3 steps to living happier

We're at the time of year in Central New York when the sky, roads and lawns all become the same color gray. The sky is gray with clouds, the road with salt and lawns with dirtied snow. It's dark late into morning and early into the evening. Businesses are struggling to hit their end-of-year numbers, and lots of people are running around hectic and haggard for their Christmas shopping (yes, Christmas shopping – if you're like me, you did your holiday shopping in preparation for Channukah, which is already over with no rush to worry about).

People are really unhappy. So, let's look at some simple steps you can take to get happy.

1. Own the bad to own the good

Don't like your job, location or the length of your holiday list? Your fault. Own all the choices you've made to this point that brought you here. And here's why: Love your friends, hobbies, favorite restaurant and cell phone plan? The same choices you made to get the stuff you don't like, you made to get the stuff you like. You can't take credit for the good stuff without taking credit for the bad stuff. Once you recognize the universe isn't out to get you and that you're responsible for both the good and the bad, you can make better choices to get the good you want.

2. Eat better and supplement your diet

We spoke last week a little bit about comfort and specifically things like comfort foods that lull you to complacence. Food is fuel. Do you really feel gassed up and ready to go after a big plate of mac n cheese and fried chicken? No, you feel like taking a nap. I've written before about getting foods with high oxytocin content into your diet (things like bananas, eggs, etc.), but there are ways to supplement your diet. Here are the supplements I use (I like use over take, because I need to be honest that anything that isn't food is a drug).

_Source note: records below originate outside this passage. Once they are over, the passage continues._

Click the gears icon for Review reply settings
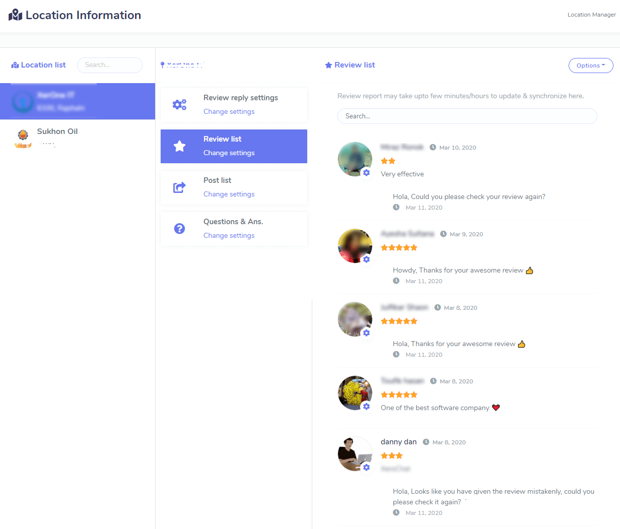 (x=179, y=105)

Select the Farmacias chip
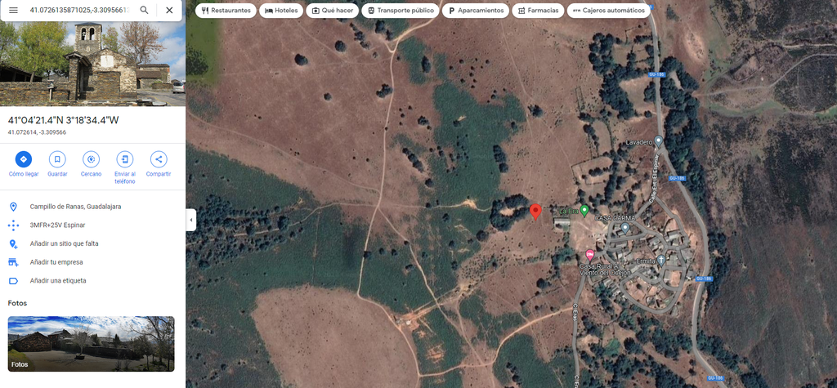pyautogui.click(x=538, y=10)
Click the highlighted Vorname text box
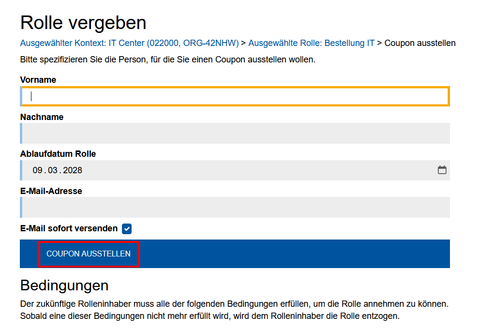Viewport: 479px width, 330px height. tap(235, 96)
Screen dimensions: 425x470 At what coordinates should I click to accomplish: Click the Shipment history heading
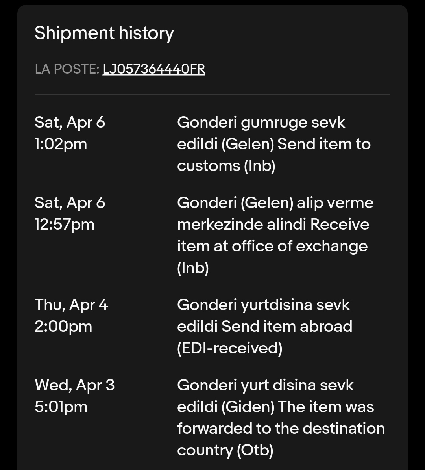click(104, 33)

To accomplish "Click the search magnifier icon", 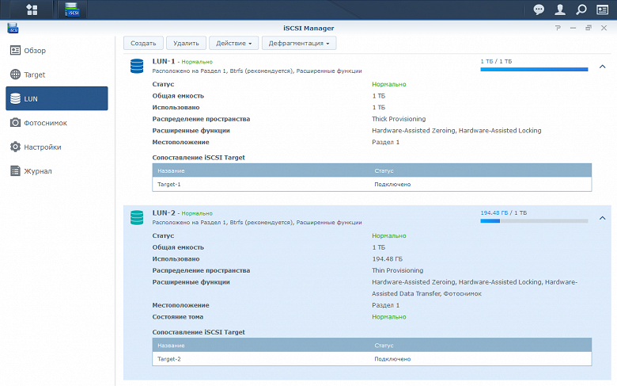I will pos(581,10).
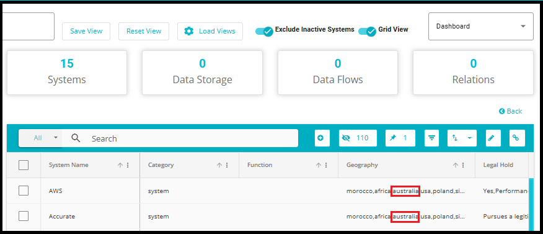Screen dimensions: 543x234
Task: Click the link chain icon
Action: click(517, 138)
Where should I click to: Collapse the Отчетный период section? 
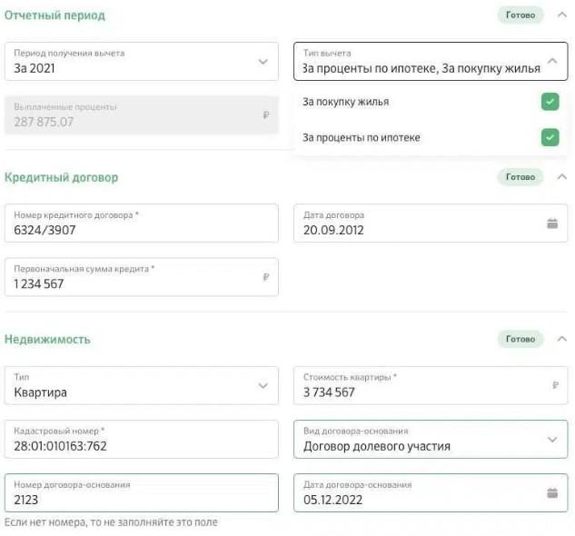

• Caffeine (year-round, daily)
• Ginseng (year-round, usually on work nights)
• BCAA (year-round, usually on work nights but sometimes also in conjunction with a hard workout)
• Dopamine (my pre-workout is a dopamine modulator – I try to take it only on days I work out, skipping at least once a week, and with a week off every month or so; dopamine is the happy drug you release from intense exercise and sex)
• Vitamin D3 (primarily fall and winter, on low-sun days – this is the vitamin you get from sunlight, and especially working nights, I get very little opportunity for sunlight directly on my skin from October to April)
• Vitamin C (primarily during cold season; since I started working from home, I'm exposed to fewer airborne particles, which means my immune system isn't working on new invaders all the time)

3. Drink more water

I average about four liters of water a day. Now, understand that I work from home at a sitting-down job and I'm not chasing children around or anything, so I have the time to drink four liters of water a day without thinking about it. That's probably more than you need anyway; eight, eight-ounce glasses of water is more like two liters. Anyway. You wake up dehydrated (you might not feel like it, but you haven't had any water for at least as long as you've been asleep). Take a few good long swallows of water when you wake up. And remember that in winter you're running your heat, which is drying you out, so drink more than you would in a milder season.

There we have it. The most difficult thing on that list is a change of mindset. And if you're not interested in a mindset change, well, good luck.